* [KUTIPAN UNTUK DIBACA]:
Mohon tunggu...
KOMENTAR
Pendidikan

Aku Pernah Korupsi

11 Januari 2014   05:00 Diperbarui: 24 Juni 2015   02:56 37 0
Kalau mau jujur-jujuran atau buka-bukaan, siapa di negeri ter-brengsek ini yang tak pernah melakukan korupsi ? Dalam hati kecil mungkin menjawab 'aku pernah' meski cuma berbisik pada diri sendiri.

Ini pengakuanku. Suatu hari ketika masih berusia tak sampai 10 tahun, aku melakukan aksi korupsi. Meski kecil-kecilan, rupanya itu menjadi pembelajaran yang kalau tak segera ditangkal bisa berbahaya dan terbawa sampai dewasa.

Aku adalah anak Jakarta yang lahir, besar dan mungkin mati di kota (yang mungkin) paling brengsek se-Indonesia ini. Ketika itu, di usia tak sampai 10 tahun di era awal 1990-an, ibu menyuruhku membeli asam dan garam serta sedikit terasi di warung Mpok Titi. Letaknya sendiri, hanya beberapa puluh meter dari rumah.

Sebelum pergi ke warung yang dimaksud dan belanja kebutuhan dapur, ibu membekaliku dengan uang seratus Rupiah. Total belanjaan waktu itu, 75 Rupiah dan dapat kembalian 25 Rupiah.

Ketika sampai tepat di depan masjid sebelah rumah, sambil menenteng belanjaan asam, garam dan terasi, mataku tertuju kepada tukang 'es goyang'. Amang nama penjual es itu. Meski berusia udzur, dia saat itu masih bugar dan pandai memainkan lonceng pemberi kode bahwa dia ada di sekitar kita.

"Teng eneng eneng. Teng eneng eneng," begitu bunyi lonceng Amang dengan irama yang tak biasa.

Aku menghampiri Amang dan segera memesan satu batang es goyang-nya seharga 25 Rupiah.

Sesampainya di rumah, segera kusetorkan belanjaan sesuai perintah ibu. Asam, garam dan terasi pun berpindah tempat dari tanganku, ibu, lalu ke dalam panci yang sudah berisi racikan sayur asam goreng khas Jakarta. Ibu pun menanyakan uang kembalian yang juga seharusnya kuserahkan.

"Udah aku belikan es goyang," kataku kepada ibu.

Mendengar jawabanku, ibu memang marah tapi tak memberikan hukuman yang setimpal atas perbuatanku. Maka, aksi korupsi kecil-kecilan pun berlanjut setiap kali aku diperintah membeli sesuatu.

Mengingat pengalaman jahatku saat masih kecil itu, aku pikir kebanyakan orang di negeri ini pernah melakukannya. Dan, inilah sebenarnya sumber malapetaka penyakit korupsi negeri ini. Belajar waktu kecil, terus berlanjut ketika remaja dan makin menjadi ketika terjun ke dunia profesi.

Berbicara soal aksi korupsi, tidak mungkin Komisi Pemberantasan Korupsi (KPK) mampu menanganinya sendiri. Aku pikir, melihat pengalaman jahatku sendiri, pencegahan korupsi harus dimulai dari rumah sendiri. Ini artinya, ketika lembaga superbody ini membabat habis penjahat kakap yang mengutil duit negara dibantu Polisi dan Kejaksaan, rumah adalah pintu pertama mempersiapkan generasi anti korupsi. Bagaimana caranya ?

* [DESKRIPSI TUGAS]:
Ketik ulang bagian dari kutipan tentang korupsi masa kecil ini tanpa mengubah satu huruf pun, mulai dari "11 Januari 2014" dan terus sampai "terbawa sampai dewasa.". Baris-baris ini merupakan bahan tersendiri yang terpisah dari kutipan.

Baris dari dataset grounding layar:
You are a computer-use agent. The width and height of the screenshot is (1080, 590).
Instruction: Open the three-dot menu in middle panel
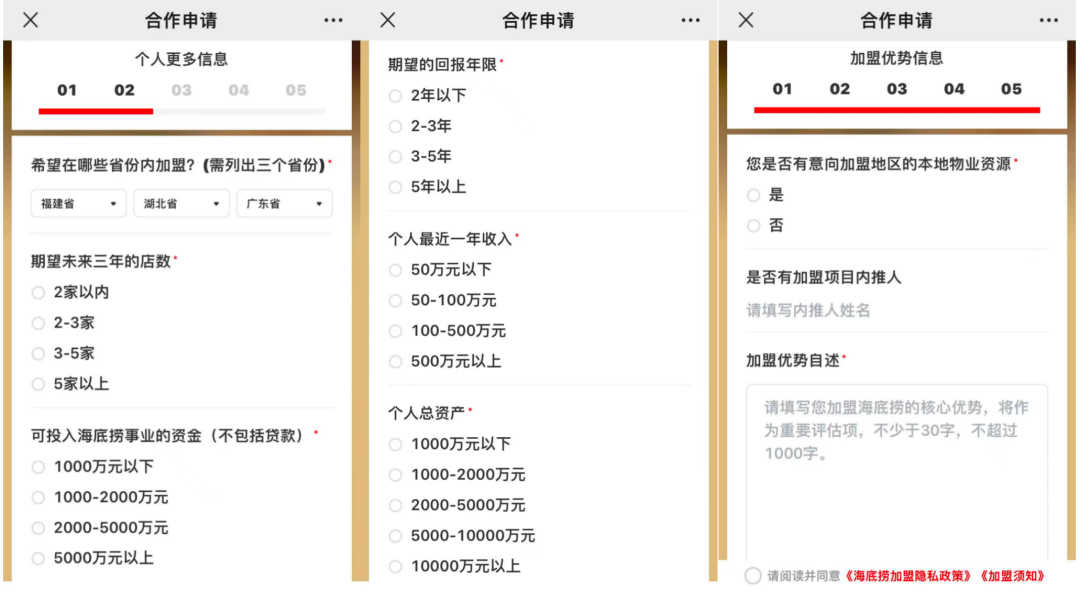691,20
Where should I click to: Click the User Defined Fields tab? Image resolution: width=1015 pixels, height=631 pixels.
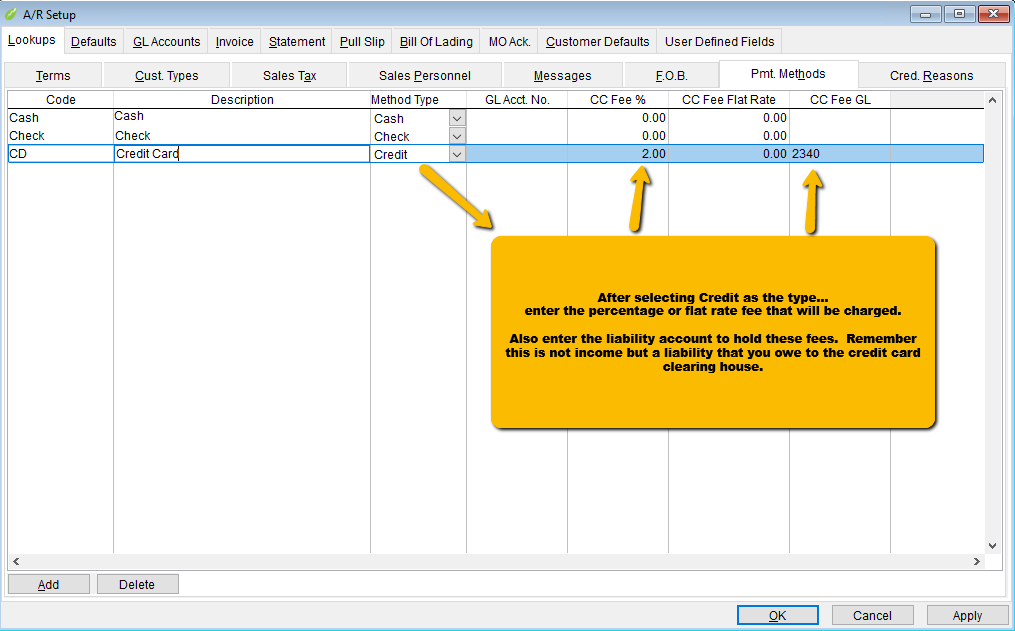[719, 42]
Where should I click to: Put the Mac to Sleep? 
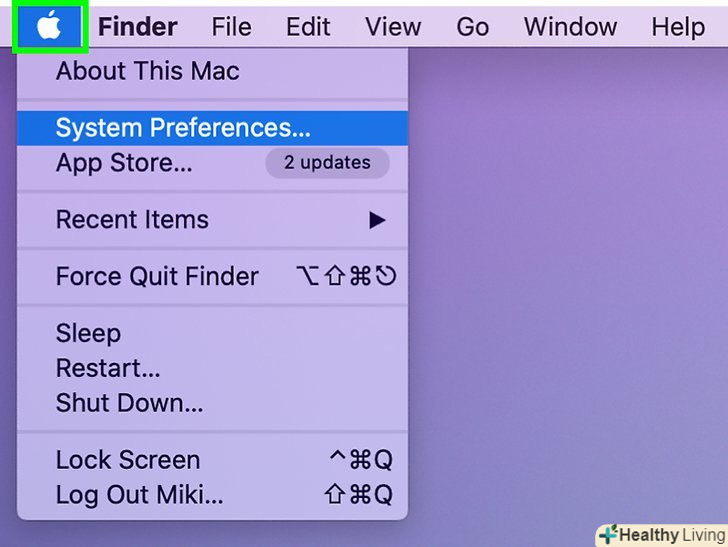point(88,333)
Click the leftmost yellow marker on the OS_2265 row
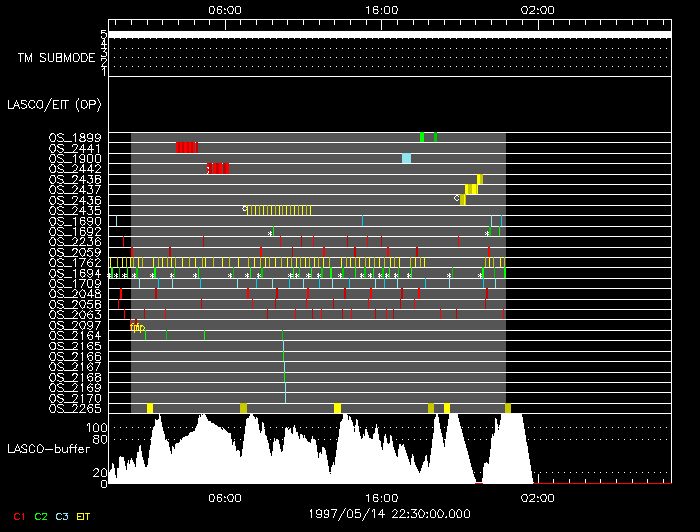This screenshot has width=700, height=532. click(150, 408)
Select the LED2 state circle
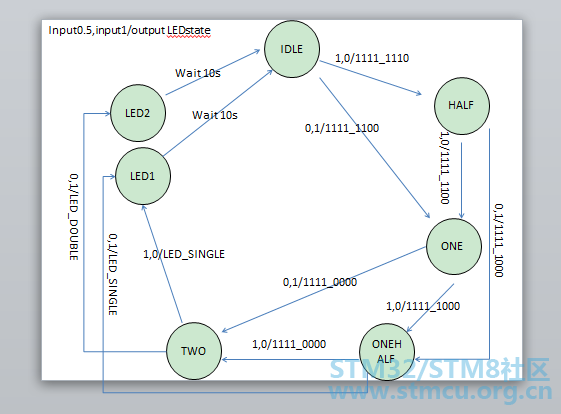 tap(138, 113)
==
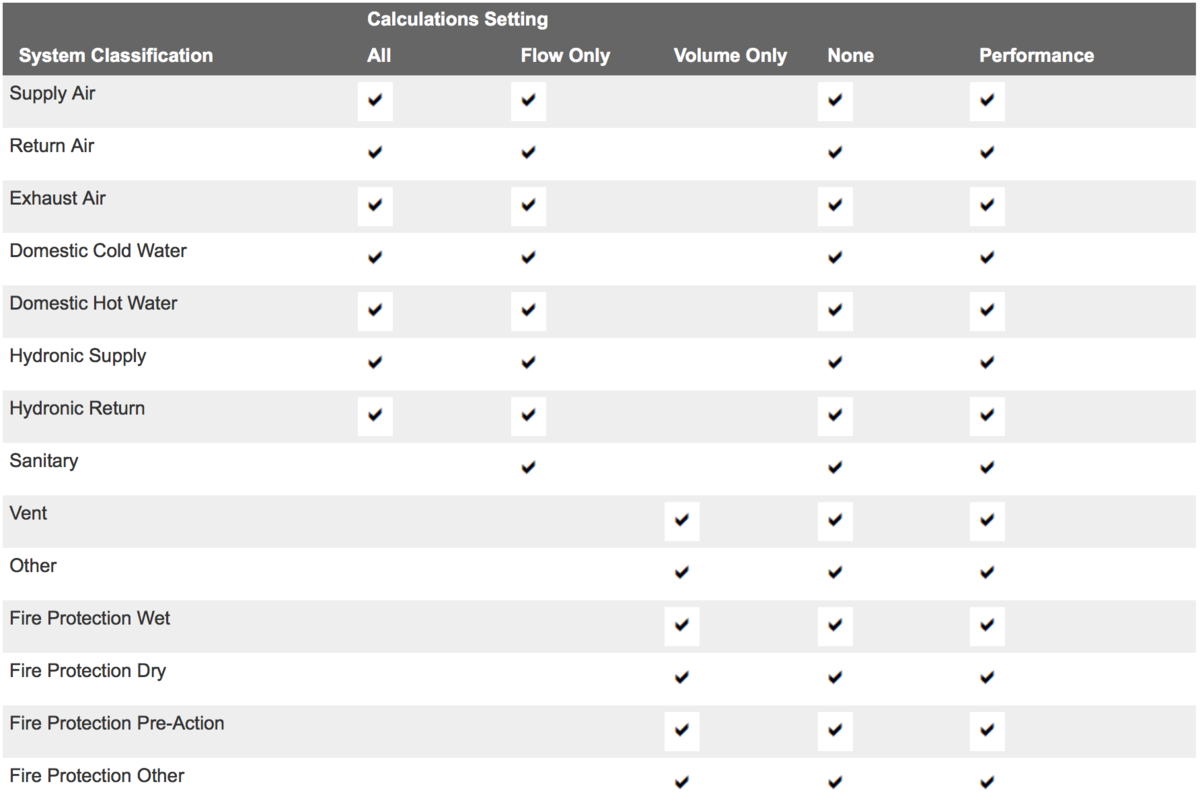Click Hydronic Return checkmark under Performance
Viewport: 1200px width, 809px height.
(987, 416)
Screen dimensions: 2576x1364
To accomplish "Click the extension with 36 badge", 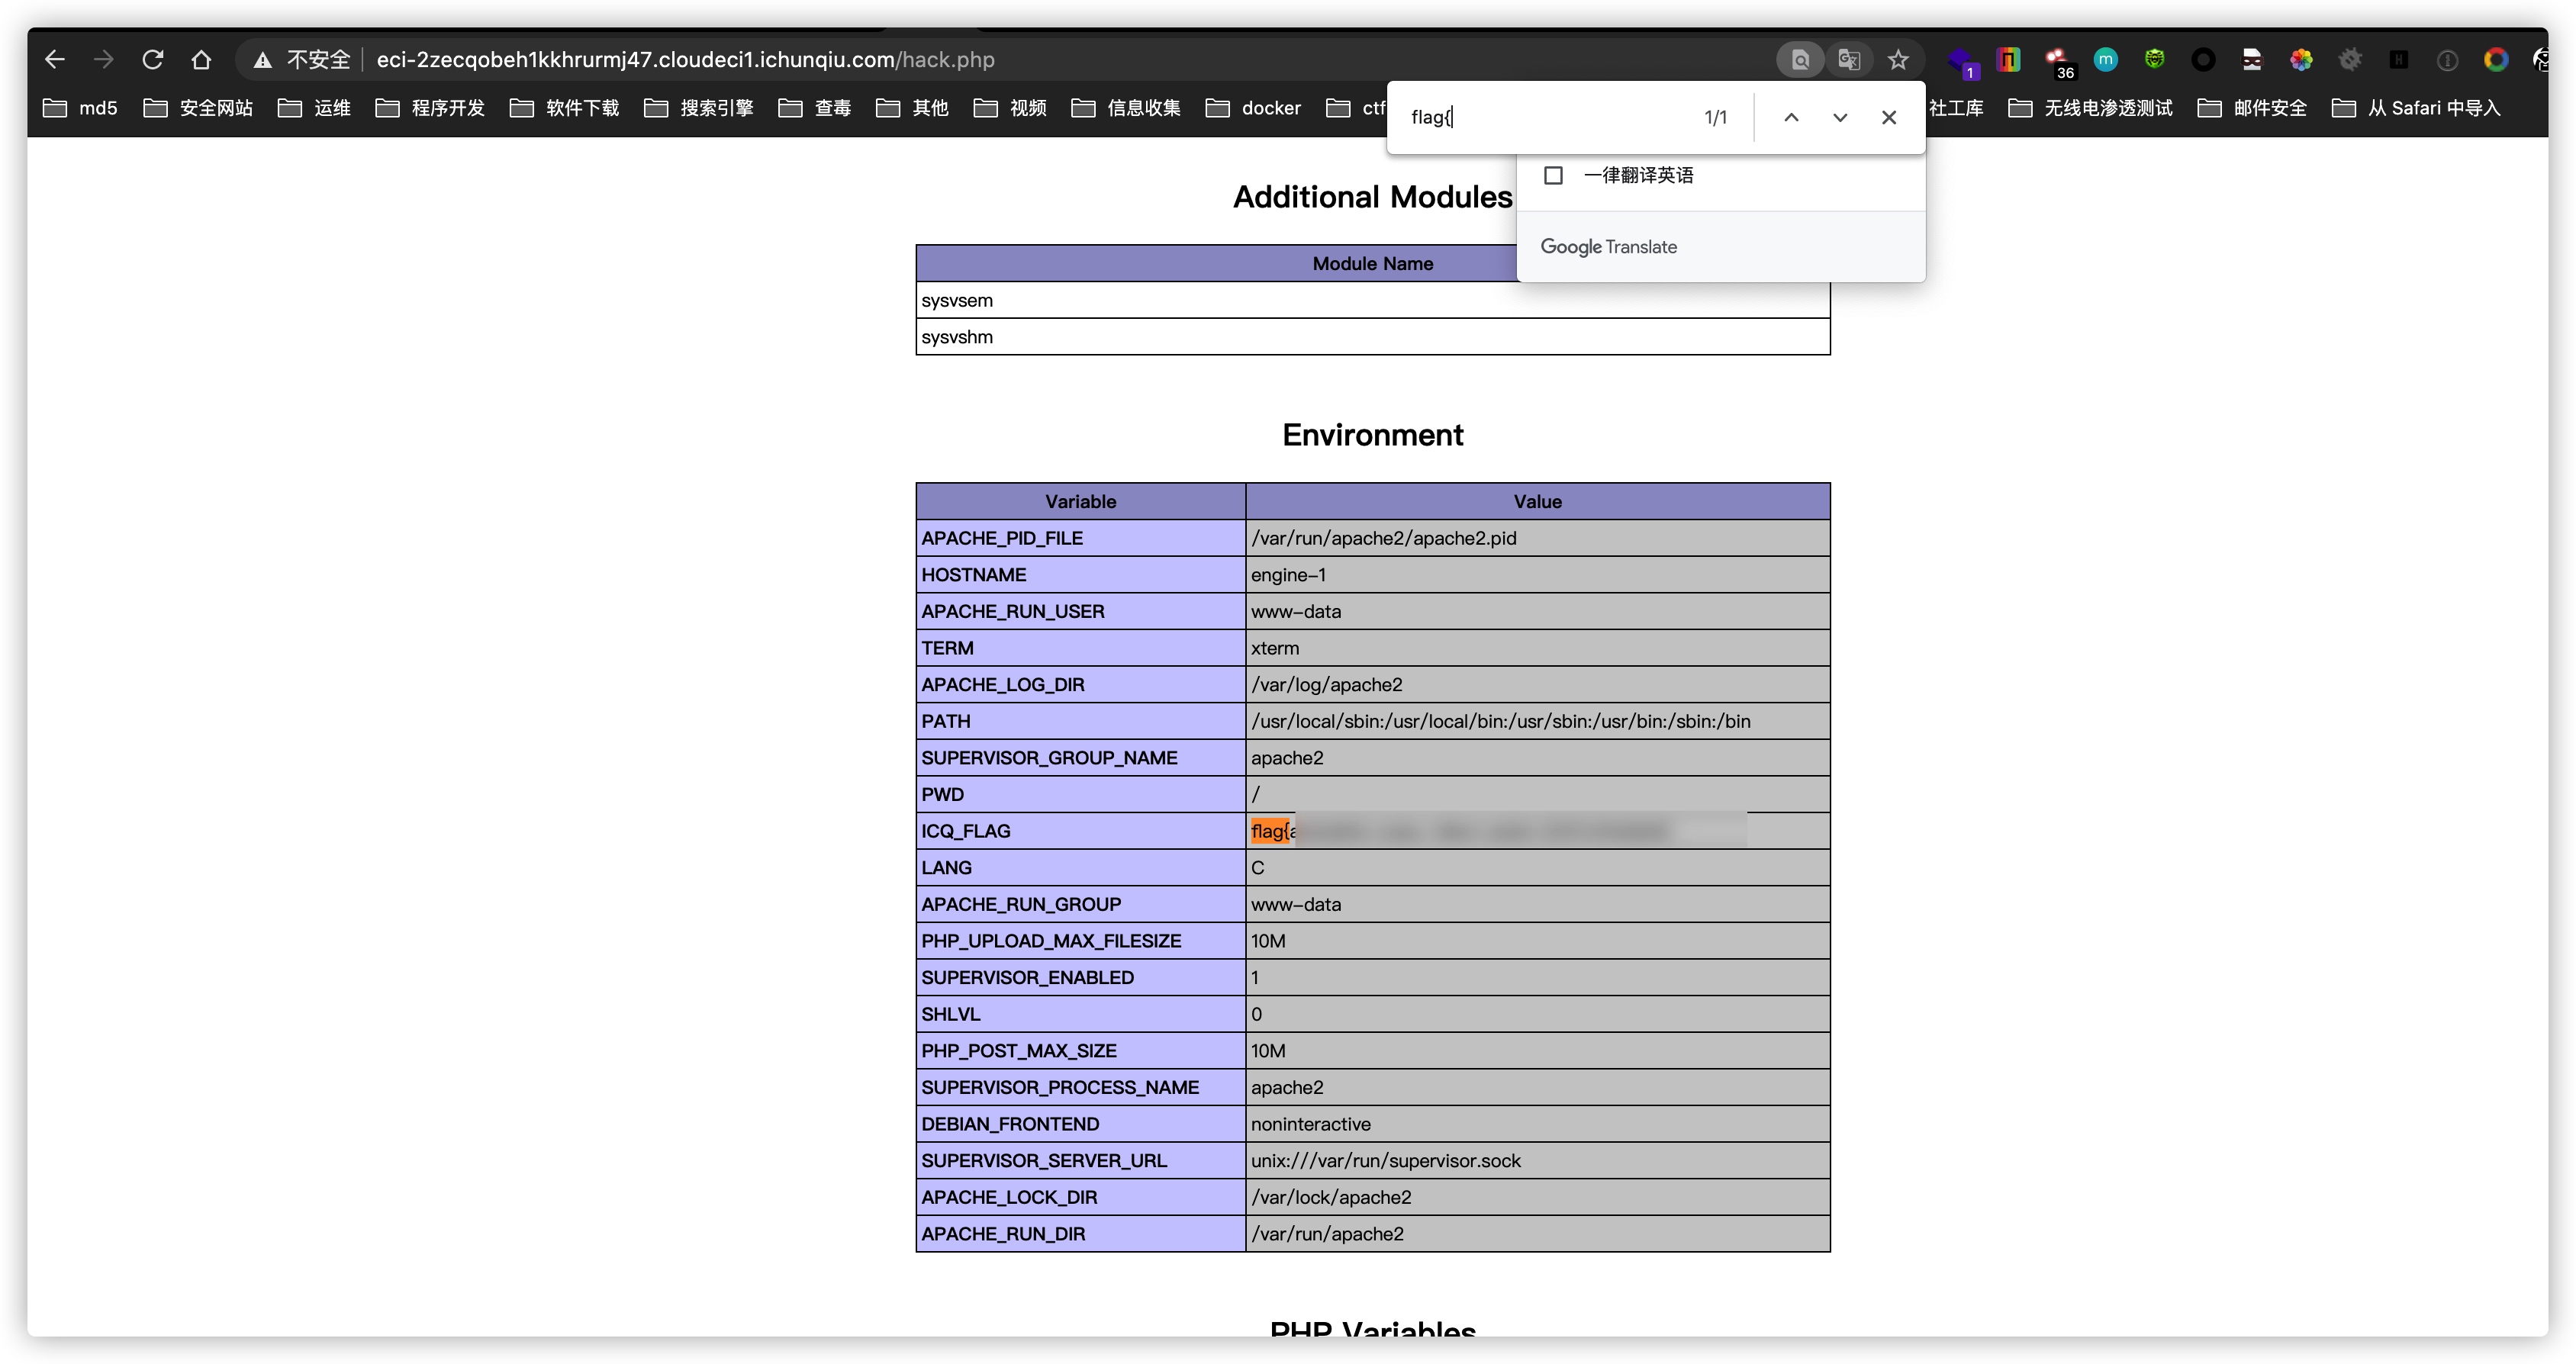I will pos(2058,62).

* [JAWABAN]:
11 Januari 2014   05:00 Diperbarui: 24 Juni 2015   02:56 37 0
Kalau mau jujur-jujuran atau buka-bukaan, siapa di negeri ter-brengsek ini yang tak pernah melakukan korupsi ? Dalam hati kecil mungkin menjawab 'aku pernah' meski cuma berbisik pada diri sendiri.

Ini pengakuanku. Suatu hari ketika masih berusia tak sampai 10 tahun, aku melakukan aksi korupsi. Meski kecil-kecilan, rupanya itu menjadi pembelajaran yang kalau tak segera ditangkal bisa berbahaya dan terbawa sampai dewasa.